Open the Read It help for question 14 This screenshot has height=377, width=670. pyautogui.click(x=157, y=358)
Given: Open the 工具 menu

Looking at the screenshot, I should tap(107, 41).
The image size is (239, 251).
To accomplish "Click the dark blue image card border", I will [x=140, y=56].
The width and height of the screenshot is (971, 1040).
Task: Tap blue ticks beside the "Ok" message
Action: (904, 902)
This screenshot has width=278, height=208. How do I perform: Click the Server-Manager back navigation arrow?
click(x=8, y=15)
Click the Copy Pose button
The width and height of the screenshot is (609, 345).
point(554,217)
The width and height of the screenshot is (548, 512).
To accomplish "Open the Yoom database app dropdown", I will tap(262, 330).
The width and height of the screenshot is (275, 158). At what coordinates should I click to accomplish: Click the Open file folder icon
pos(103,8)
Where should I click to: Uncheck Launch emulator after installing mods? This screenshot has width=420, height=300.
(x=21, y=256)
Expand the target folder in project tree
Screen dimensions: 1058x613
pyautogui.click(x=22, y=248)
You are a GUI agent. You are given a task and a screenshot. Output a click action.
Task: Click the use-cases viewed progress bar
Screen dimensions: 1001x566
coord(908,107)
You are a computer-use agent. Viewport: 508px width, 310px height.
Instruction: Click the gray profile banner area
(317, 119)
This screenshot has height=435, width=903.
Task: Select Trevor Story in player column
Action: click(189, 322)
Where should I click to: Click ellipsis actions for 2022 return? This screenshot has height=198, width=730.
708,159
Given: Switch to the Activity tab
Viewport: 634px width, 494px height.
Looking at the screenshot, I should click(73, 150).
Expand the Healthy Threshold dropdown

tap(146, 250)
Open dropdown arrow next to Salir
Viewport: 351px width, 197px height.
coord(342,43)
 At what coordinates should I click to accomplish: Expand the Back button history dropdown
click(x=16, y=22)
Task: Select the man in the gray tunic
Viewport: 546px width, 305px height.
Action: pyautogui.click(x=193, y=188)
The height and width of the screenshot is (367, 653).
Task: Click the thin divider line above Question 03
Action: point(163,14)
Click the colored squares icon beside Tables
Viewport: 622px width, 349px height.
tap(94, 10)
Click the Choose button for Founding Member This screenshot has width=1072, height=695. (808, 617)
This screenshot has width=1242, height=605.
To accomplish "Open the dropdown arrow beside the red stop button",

• **TRY IT**
The response should consist of all the entries, transcribed exactly.

• **RESULT OF THIS EXERCISE**
Open the Read It help for question 14 This screenshot has height=377, width=670. pyautogui.click(x=157, y=358)
Given: Open the 工具 menu

Looking at the screenshot, I should tap(107, 41).
The image size is (239, 251).
To accomplish "Click the dark blue image card border", I will [x=140, y=56].
The width and height of the screenshot is (971, 1040).
Task: Tap blue ticks beside the "Ok" message
Action: (904, 902)
This screenshot has width=278, height=208. How do I perform: Click the Server-Manager back navigation arrow?
click(x=8, y=15)
Click the Copy Pose button
The width and height of the screenshot is (609, 345).
point(554,217)
The width and height of the screenshot is (548, 512).
To accomplish "Open the Yoom database app dropdown", I will tap(262, 330).
The width and height of the screenshot is (275, 158). At what coordinates should I click to accomplish: Click the Open file folder icon
pos(103,8)
Where should I click to: Uncheck Launch emulator after installing mods? This screenshot has width=420, height=300.
(x=21, y=256)
Expand the target folder in project tree
Screen dimensions: 1058x613
pyautogui.click(x=22, y=248)
You are a GUI agent. You are given a task and a screenshot. Output a click action.
Task: Click the use-cases viewed progress bar
Screen dimensions: 1001x566
coord(908,107)
You are a computer-use agent. Viewport: 508px width, 310px height.
Instruction: Click the gray profile banner area
(317, 119)
This screenshot has height=435, width=903.
Task: Select Trevor Story in player column
Action: click(189, 322)
Where should I click to: Click ellipsis actions for 2022 return? This screenshot has height=198, width=730.
708,159
Given: Switch to the Activity tab
Viewport: 634px width, 494px height.
Looking at the screenshot, I should click(73, 150).
Expand the Healthy Threshold dropdown

tap(146, 250)
Open dropdown arrow next to Salir
Viewport: 351px width, 197px height.
coord(342,43)
 At what coordinates should I click to accomplish: Expand the Back button history dropdown
click(x=16, y=22)
Task: Select the man in the gray tunic
Viewport: 546px width, 305px height.
Action: pyautogui.click(x=193, y=188)
The height and width of the screenshot is (367, 653).
Task: Click the thin divider line above Question 03
Action: point(163,14)
Click the colored squares icon beside Tables
Viewport: 622px width, 349px height.
tap(94, 10)
Click the Choose button for Founding Member This screenshot has width=1072, height=695. (808, 617)
This screenshot has width=1242, height=605.
To accomplish "Open the dropdown arrow beside the red stop button",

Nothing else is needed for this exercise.